While everyone can be selfish at times, some individuals exhibit these traits more frequently and heavily than others. In this article, we’ll explore how to spot these characteristics so we can encourage healthier, more positive behaviors within our relationships.

The psychology of selfishness

Psychology defines being selfish as having “the tendency to act excessively or solely in a manner that benefits oneself, even if others are disadvantaged.” 

One of the psychological factors that drive this trait is our ego. The ego, defined in the simplest way, refers to the “I” which allows us to make decisions based primarily on our personal identity. This is why we often hear the term “big ego” which we associate with people who come off as “self-absorbed.”

To a greater extent, narcissism can also explain why some of us exhibit selfish behaviors.

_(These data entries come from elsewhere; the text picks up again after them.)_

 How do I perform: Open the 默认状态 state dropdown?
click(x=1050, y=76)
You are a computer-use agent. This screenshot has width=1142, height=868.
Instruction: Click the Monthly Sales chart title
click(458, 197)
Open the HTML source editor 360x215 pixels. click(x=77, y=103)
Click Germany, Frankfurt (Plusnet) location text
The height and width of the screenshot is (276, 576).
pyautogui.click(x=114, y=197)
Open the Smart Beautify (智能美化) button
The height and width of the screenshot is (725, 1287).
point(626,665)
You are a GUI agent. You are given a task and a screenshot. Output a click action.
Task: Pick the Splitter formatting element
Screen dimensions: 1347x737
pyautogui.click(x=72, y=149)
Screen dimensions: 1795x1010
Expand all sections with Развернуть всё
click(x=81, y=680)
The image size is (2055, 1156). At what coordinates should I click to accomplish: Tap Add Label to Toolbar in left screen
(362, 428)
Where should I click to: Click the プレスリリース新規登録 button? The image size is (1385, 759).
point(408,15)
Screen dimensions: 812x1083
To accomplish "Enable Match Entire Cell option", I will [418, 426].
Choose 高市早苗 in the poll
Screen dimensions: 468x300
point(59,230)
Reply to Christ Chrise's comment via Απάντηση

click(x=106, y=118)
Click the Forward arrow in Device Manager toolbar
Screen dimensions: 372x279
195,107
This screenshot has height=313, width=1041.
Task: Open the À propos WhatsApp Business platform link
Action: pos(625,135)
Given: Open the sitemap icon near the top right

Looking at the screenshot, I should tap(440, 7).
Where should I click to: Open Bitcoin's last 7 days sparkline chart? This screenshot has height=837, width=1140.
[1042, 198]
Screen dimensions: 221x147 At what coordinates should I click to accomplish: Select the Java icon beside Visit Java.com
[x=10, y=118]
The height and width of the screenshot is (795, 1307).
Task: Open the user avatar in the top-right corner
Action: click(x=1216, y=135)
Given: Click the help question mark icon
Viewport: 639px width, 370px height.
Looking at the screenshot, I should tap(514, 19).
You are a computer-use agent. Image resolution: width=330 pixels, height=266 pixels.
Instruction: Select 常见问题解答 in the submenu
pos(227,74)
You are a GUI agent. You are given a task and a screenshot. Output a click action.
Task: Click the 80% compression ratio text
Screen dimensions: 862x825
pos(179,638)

Narcissists are characterized as those who have a huge sense of self-importance which causes them to be indifferent to other people’s feelings and needs.

As humans, we have the disposition to keep surviving and thriving. Having such individual needs can conflict with our prosocial behavior. In connection to that, other factors that may feed someone’s selfishness include:

  • Wanting to feel secure.
  • Maintaining certain privileges.
  • Being in a position of high status or power.

While some degree of selfishness is natural and even necessary, excessive selfishness can lead to negative outcomes for ourselves and those around us.

On being selfish

Selfishness is definitely a negative trait to have. But, being human, I wouldn’t say I’ve always been above it. I, too, have made selfish decisions in my life that hurt the people that I love.

Growing up, I’ve always tried my best to please my family and do what is expected of me. But, as I got older and developed a stronger sense of independence, I made some choices that eventually disappointed my parents.

Despite knowing that I caused them distress, I knew that I had to do certain things for my personal development and well-being. I had to set boundaries that might have made them feel alienated.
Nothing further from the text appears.